It Hit 26 Degrees In The Arctic This Week

It Hit 26 Degrees In The Arctic This Week
Contributor: Brian Kahn

This story will provide important context for the headline, and I encourage you to read it—but really, the headline tells you what you need to know: It was 26 degrees Celsius above the Arctic Circle this week.

A little farther south, in Siberia—you know, the region of world we reference when we want to connote something cold—it was 30 degrees Celsius. Arctic sea ice in the neighbouring Kara Sea took the deepest May nose dive ever recorded. Oh, and random swaths of the region are on fire. Things are extremely wrong.

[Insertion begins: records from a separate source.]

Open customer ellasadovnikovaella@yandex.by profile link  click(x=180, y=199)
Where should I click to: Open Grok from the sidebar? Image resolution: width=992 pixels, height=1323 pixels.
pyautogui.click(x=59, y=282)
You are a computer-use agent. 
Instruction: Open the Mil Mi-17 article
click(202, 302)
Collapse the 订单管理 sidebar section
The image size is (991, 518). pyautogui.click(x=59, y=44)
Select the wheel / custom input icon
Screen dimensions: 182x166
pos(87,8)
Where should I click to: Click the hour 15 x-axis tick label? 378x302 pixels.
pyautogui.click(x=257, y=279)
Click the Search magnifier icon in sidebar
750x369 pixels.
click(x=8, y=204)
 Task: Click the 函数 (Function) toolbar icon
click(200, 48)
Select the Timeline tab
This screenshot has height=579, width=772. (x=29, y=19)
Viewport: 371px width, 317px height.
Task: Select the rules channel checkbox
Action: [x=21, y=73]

Let’s start with the heat above Arctic Circle. Mika Rantanen, a researcher at the Finnish Meteorological Institute, flagged a map showing blistering heat across western Siberia. The region has been the epicentre of an explosive heat wave that has rippled across the Arctic this week. Models forecast temperatures there will be as much as 30 degrees Celsius above normal for this time of year. The heat could break a bit by the middle of next week, but widespread warmth will continue to grip the region.

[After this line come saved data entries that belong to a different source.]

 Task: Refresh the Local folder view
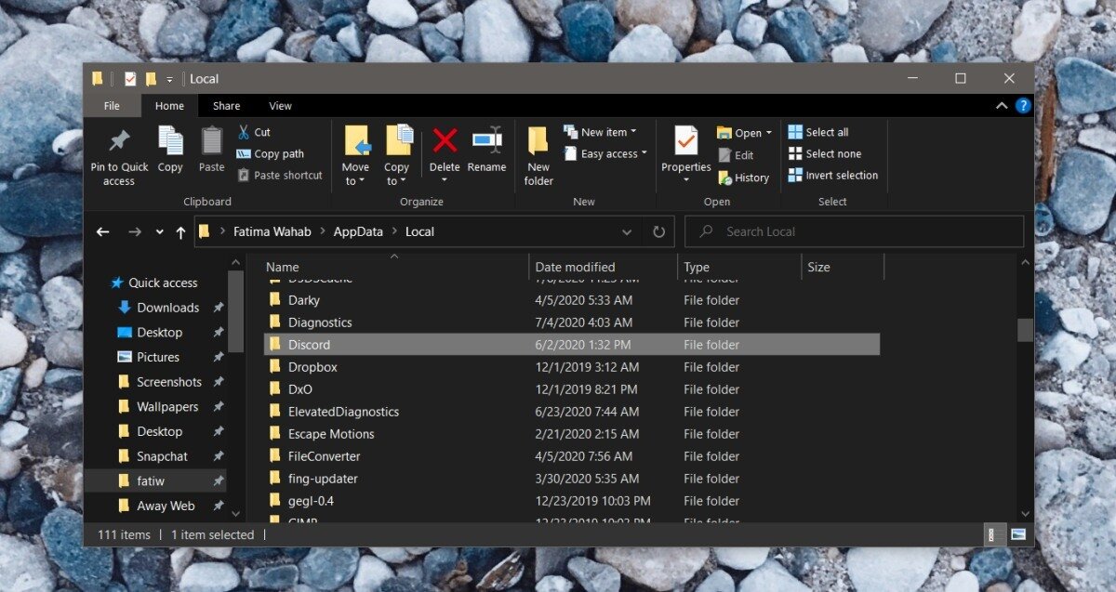tap(658, 232)
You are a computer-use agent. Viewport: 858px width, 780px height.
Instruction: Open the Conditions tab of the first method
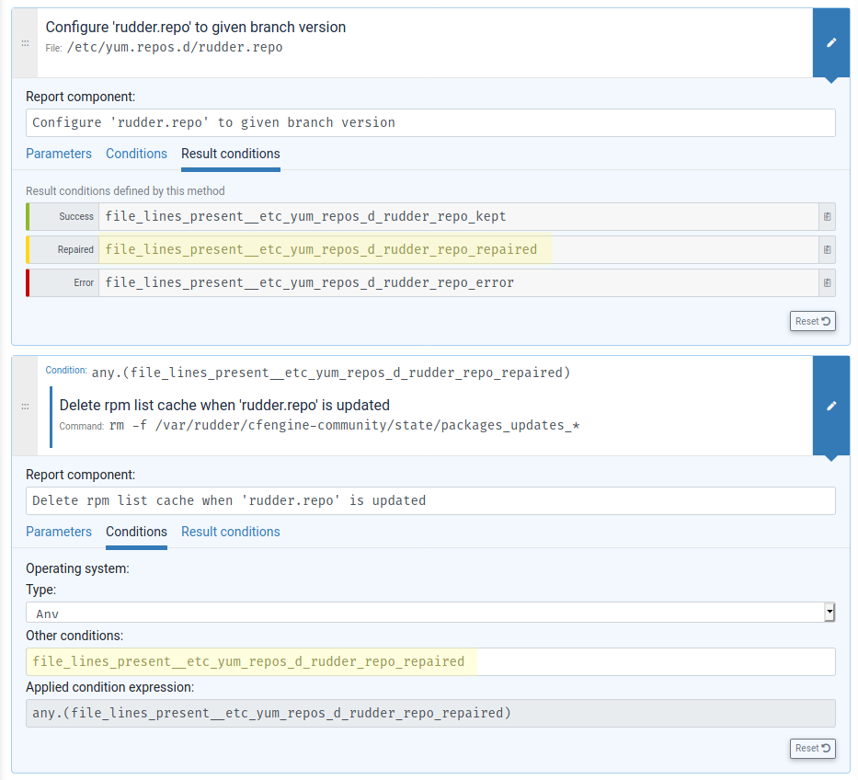click(136, 154)
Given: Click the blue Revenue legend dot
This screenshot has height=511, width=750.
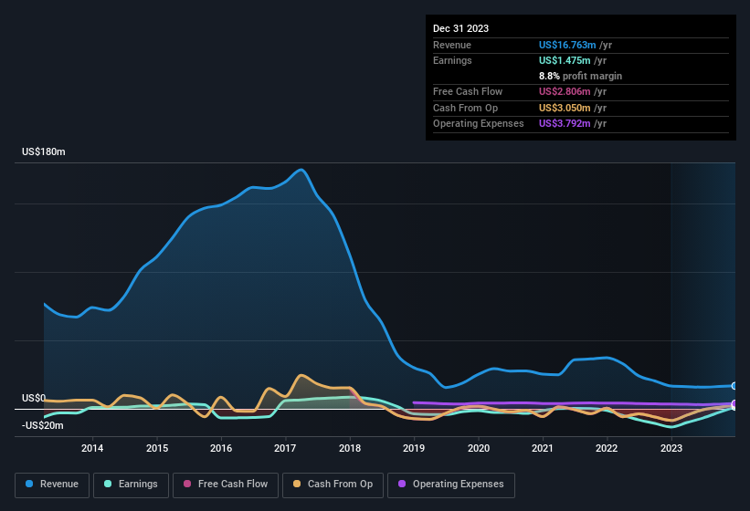Looking at the screenshot, I should [x=29, y=484].
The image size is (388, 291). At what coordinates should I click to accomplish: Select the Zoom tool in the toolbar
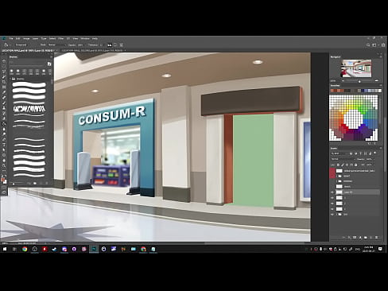4,165
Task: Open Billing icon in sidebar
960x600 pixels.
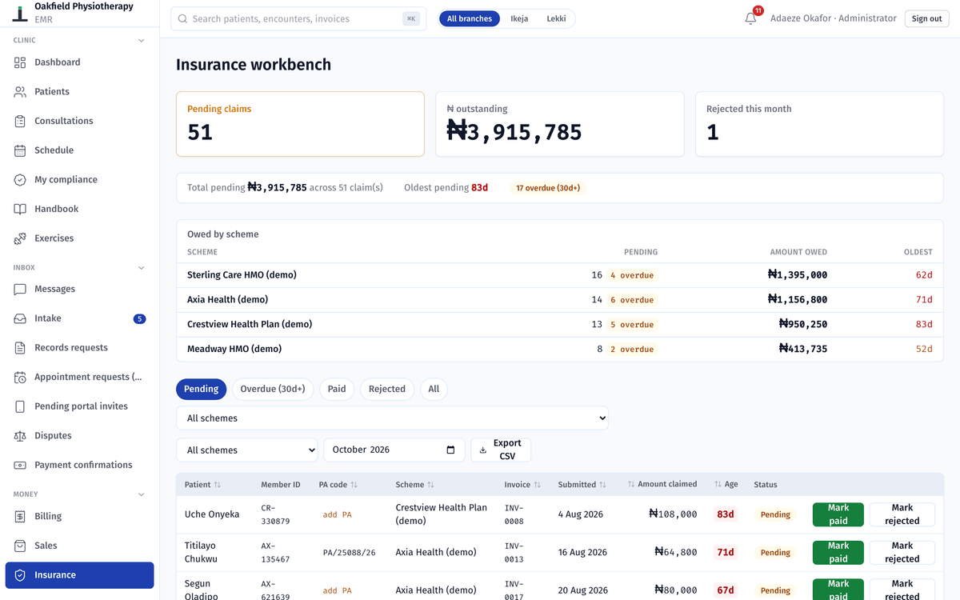Action: click(x=20, y=517)
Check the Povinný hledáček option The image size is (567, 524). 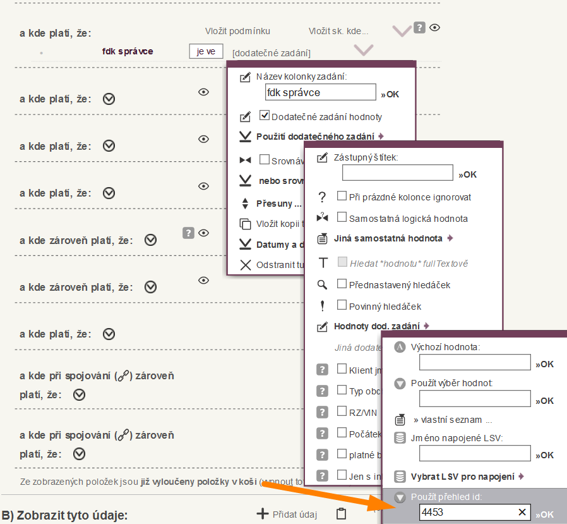pos(342,306)
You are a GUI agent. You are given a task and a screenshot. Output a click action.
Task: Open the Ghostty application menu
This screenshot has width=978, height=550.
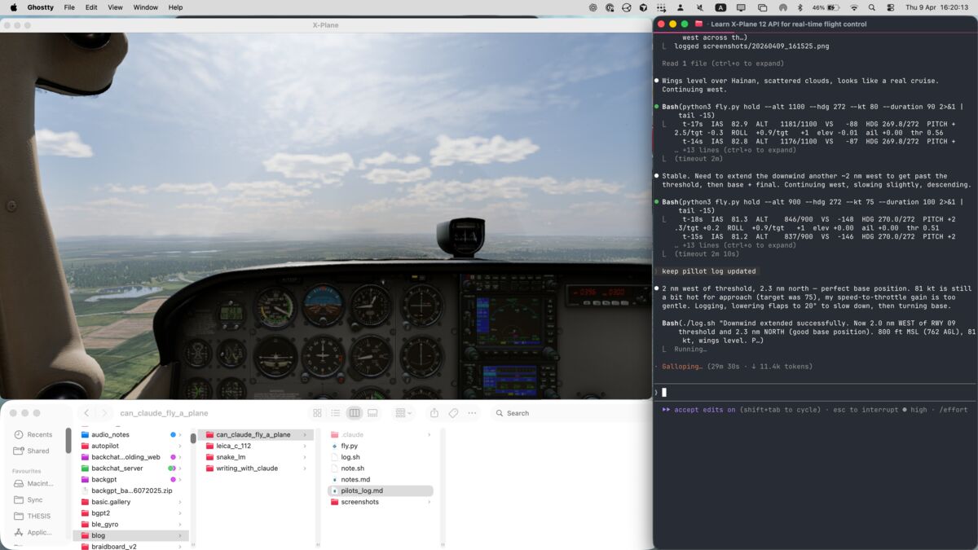point(40,7)
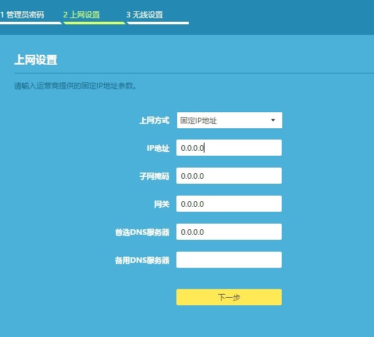The image size is (374, 337).
Task: Click the 子网掩码 label
Action: pos(154,176)
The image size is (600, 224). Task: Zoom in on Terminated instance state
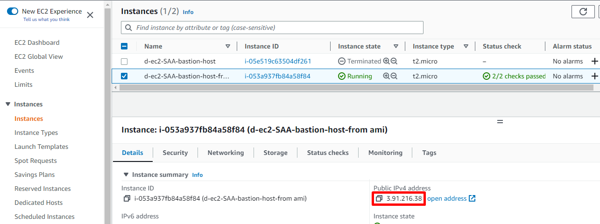pos(386,61)
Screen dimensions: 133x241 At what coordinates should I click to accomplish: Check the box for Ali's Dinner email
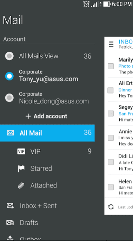tap(111, 90)
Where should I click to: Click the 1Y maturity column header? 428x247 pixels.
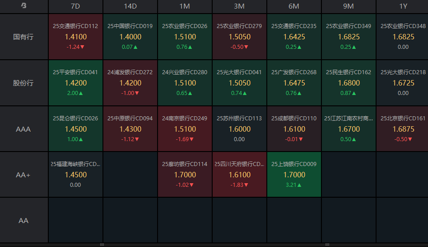click(x=403, y=6)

On land, it means wildfires continue to spread. Pierre Markuse, a satellite monitoring expert, has kept an eye on the series of increasingly odd fires above the Arctic Circle, a place known more for ice than fire. Most of the blazes he’s documented are in the eastern portion of Siberia, which also dealt with its fair share of heat all year in addition to low snowpack. Seeing fires burn next to braided rivers and large patches of unmelted snow is truly a mood for our current era of climate destabilization.

Then there are the ocean impacts, because climate change doesn’t just stop at the water’s edge. Warmth has washed over the seas that border Siberia, and the Kara Sea north of the western part of the region has seen the most precipitous decline in sea ice. After a slow decline in the first part of May, warm air has fuelled a stark decline in sea ice. As of earlier this week, ice extent was the lowest level that’s ever been record in May. It stands as a stark outlier, especially when looking at how ice behaved in the 1980s. I’m old enough to remember when the ice in the Kara Sea used to decline in July.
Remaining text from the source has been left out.